In 1664, the Spanish relinquished control of Jamaica to the British and Sir Thomas Modyford divided this fair isle into seven administrative units known as parishes. These were located mainly in the mid to south-eastern end of the island: Clarendon, St John’s, St Andrew’s, St Katherine’s, Port Royal, St David’s and St Thomas in the East. As we know, Jamaica has undergone several parish evolutions since then, leaving us with the 14 we know today.
We’ve already shared some quick facts about the parishes of Westmoreland, Hanover, St James and Trelawny. Today, let’s revisit those parishes to find out more about how they got their names.
Hanover was named for the British monarch George I, who was from the House of Hanover in Germany. George was elector of Hanover and, from 1714, the first Hanoverian king of Great Britain. He was born Georg Ludwig (George Louis in English) on May 28, 1660, the eldest son of the Duke of Brunswick-Lüneburg and Sophia, a granddaughter of King James I of England. In 1701, under the Act of Settlement, George’s mother Sophia was nominated heiress to the English throne if the reigning monarch William III and his heir Anne died without having children. The Act sought to guarantee a Protestant succession and Sophia was the closest Protestant relative, although there were at least 50 Catholic relatives with stronger claims. Sophia and Anne died within two months of each other and George became king in August 1714. He was active in British foreign policy in the early years of his reign. He also helped forge an anti-Spanish alliance with France in 1717 – 1718.

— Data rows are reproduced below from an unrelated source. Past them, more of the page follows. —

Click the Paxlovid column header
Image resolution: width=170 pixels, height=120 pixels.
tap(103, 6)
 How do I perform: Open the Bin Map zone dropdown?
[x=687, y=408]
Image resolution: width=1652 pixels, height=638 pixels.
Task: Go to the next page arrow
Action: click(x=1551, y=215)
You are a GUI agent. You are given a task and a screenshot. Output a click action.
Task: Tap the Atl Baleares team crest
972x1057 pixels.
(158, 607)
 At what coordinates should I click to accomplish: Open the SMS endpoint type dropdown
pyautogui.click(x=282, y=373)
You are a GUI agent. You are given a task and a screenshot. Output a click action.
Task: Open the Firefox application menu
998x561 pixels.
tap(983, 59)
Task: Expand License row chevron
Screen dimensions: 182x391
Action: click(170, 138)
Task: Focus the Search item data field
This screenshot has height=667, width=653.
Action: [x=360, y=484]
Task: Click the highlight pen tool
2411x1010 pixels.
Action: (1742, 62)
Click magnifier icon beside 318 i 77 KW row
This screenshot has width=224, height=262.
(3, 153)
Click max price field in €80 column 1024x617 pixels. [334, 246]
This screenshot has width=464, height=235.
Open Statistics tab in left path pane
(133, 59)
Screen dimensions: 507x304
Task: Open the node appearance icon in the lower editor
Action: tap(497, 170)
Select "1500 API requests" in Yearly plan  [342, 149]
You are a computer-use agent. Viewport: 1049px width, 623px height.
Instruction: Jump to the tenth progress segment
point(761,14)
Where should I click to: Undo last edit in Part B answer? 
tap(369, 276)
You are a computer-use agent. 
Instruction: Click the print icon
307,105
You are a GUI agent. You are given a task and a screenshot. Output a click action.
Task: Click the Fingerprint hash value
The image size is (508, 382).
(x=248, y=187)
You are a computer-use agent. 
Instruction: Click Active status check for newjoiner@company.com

St James was named for James II, the Duke of York. James was a Stuart king of England, Scotland and Ireland who in 1688 was overthrown in the ‘Glorious Revolution’ by William III. He was born on October 14, 1633 to Charles I and Henrietta Maria and was named after his grandfather, James I and VI. He was a distinguished soldier and commanded the Royal Navy from 1660 to 1673. In 1660, James married Anne Hyde, for whom the parish of St Ann is named. In 1669, James converted to Catholicism and took a stand against a number of anti-Catholic moves, including the Test Act of 1673, which was a law that made a person’s eligibility for public office dependent upon his profession of the established religion. This did not impede his succession to the throne on Charles’ death in 1685.
Trelawny was named for Sir William Trelawny, the Governor of Jamaica at the time the parish was formed in 1770. He was born in Falmouth in the county of Cornwall, so the parish capital was also named in his honour. He was a baronet (a rank below barons but above most knights) and member of Parliament for the proprietorial borough of West Looe (also called Westlow or Westlowe) from 1757 to 1767. In 1767, he was appointed Governor of Jamaica, a post he held until his death in December 1772.
Unfortunately, there is no special story about how Westmoreland‘s name came to be, as it seems to have been called that simply because it was created out of the lands in the west of Jamaica.